Ciurea A V, Kapsalaki E Z, Coman T C, Roberts J L, Robinson J S, Tascu A, Brehar F, Fountas K N
Department of Neurosurgery, Clinics and Hospital Bagdasar-Arseni, Bucharest, Romania.
Childs Nerv Syst. 2007 Mar;23(3):335-41. doi: 10.1007/s00381-006-0230-4. Epub 2006 Oct 24.
Traumatic epidural hematoma (EDH) represents a rare head injury complication in infants. Its diagnosis can be quite challenging because its clinical presentation is usually subtle and nonspecific. In our current communication, we present our data regarding the presentation of infants with EDH, their management, and their long-term outcome.

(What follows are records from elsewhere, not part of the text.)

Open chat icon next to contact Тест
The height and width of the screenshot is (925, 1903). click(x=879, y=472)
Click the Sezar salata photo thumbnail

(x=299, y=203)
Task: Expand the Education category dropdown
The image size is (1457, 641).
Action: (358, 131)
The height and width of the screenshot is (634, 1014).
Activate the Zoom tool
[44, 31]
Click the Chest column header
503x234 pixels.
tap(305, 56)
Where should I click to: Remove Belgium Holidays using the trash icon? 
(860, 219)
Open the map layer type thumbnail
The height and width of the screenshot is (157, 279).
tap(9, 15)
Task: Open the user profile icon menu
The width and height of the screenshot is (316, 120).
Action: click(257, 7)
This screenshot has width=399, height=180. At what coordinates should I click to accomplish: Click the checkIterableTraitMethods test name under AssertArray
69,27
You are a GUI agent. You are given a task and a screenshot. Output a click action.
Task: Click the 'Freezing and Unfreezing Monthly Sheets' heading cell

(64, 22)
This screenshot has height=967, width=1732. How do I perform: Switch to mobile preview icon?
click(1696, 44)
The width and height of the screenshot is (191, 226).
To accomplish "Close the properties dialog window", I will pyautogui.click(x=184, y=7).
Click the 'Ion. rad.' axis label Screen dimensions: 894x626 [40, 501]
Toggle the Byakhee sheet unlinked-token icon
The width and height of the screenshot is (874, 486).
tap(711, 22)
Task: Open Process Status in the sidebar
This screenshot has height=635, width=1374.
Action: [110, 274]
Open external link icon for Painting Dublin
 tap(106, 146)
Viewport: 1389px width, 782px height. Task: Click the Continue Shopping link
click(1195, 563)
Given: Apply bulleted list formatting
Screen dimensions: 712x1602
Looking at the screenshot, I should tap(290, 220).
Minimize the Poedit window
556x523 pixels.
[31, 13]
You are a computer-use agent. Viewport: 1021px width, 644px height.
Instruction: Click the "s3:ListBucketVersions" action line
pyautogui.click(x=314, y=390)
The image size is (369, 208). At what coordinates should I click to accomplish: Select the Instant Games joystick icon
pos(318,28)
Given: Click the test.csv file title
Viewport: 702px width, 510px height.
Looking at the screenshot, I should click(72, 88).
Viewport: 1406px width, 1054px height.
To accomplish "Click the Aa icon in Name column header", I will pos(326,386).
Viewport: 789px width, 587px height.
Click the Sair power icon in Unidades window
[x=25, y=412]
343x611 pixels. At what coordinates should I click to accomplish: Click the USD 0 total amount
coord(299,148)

In a retrospective study, the hospital and outpatient clinic charts and imaging studies (head CT and skull X-rays) of 31 infants with pure, supratentorial EDH of traumatic origin were meticulously reviewed. Children Coma Scale score and Trauma Infant Neurologic Score (TINS) were also reviewed. The most common presenting symptom was irritability, which occurred in 18/31 (58.1%) of our patients. Pallor (in 30/31 patients) and cephalhematoma (in 21/31 patients) were the most commonly occurring clinical signs upon admission; both signs represent signs of significant clinical importance. Surgical evacuation via a craniotomy was required in 24/31 of our patients, while 7/31 patients were managed conservatively. The mortality rate in our series was 6.5% (2/31 patients), and our long-term morbidity rate was 3.2% (1/31 patients).
EDH in infants represents a life-threatening complication of head injury, which requires early identification and prompt surgical or conservative management depending on the patient's clinical condition, size of EDH, and presence of midline structure shift on head CT scan. Mortality and long-term morbidity are low with early diagnosis and prompt treatment.
创伤性硬膜外血肿(EDH)是婴儿罕见的头部损伤并发症。其诊断颇具挑战性,因为其临床表现通常较为隐匿且不具特异性。在我们当前的交流中,我们展示了关于婴儿EDH的表现、治疗及长期预后的数据。
在一项回顾性研究中,对31例创伤性起源的单纯幕上EDH婴儿的医院和门诊病历以及影像学检查(头部CT和颅骨X线)进行了细致审查。还审查了儿童昏迷量表评分和创伤婴儿神经学评分(TINS)。最常见的首发症状是易激惹,在我们18/31(58.1%)的患者中出现。面色苍白(30/31例患者)和头皮血肿(21/31例患者)是入院时最常见的临床体征;这两种体征均具有重要临床意义。24/31的患者需要通过开颅手术进行血肿清除,而7/31的患者采用保守治疗。我们系列研究中的死亡率为6.5%(2/31例患者),长期发病率为3.2%(1/31例患者)。
婴儿EDH是一种危及生命的头部损伤并发症,需要根据患者的临床状况、EDH大小以及头部CT扫描中线结构移位情况进行早期识别并及时采取手术或保守治疗。早期诊断和及时治疗可降低死亡率和长期发病率。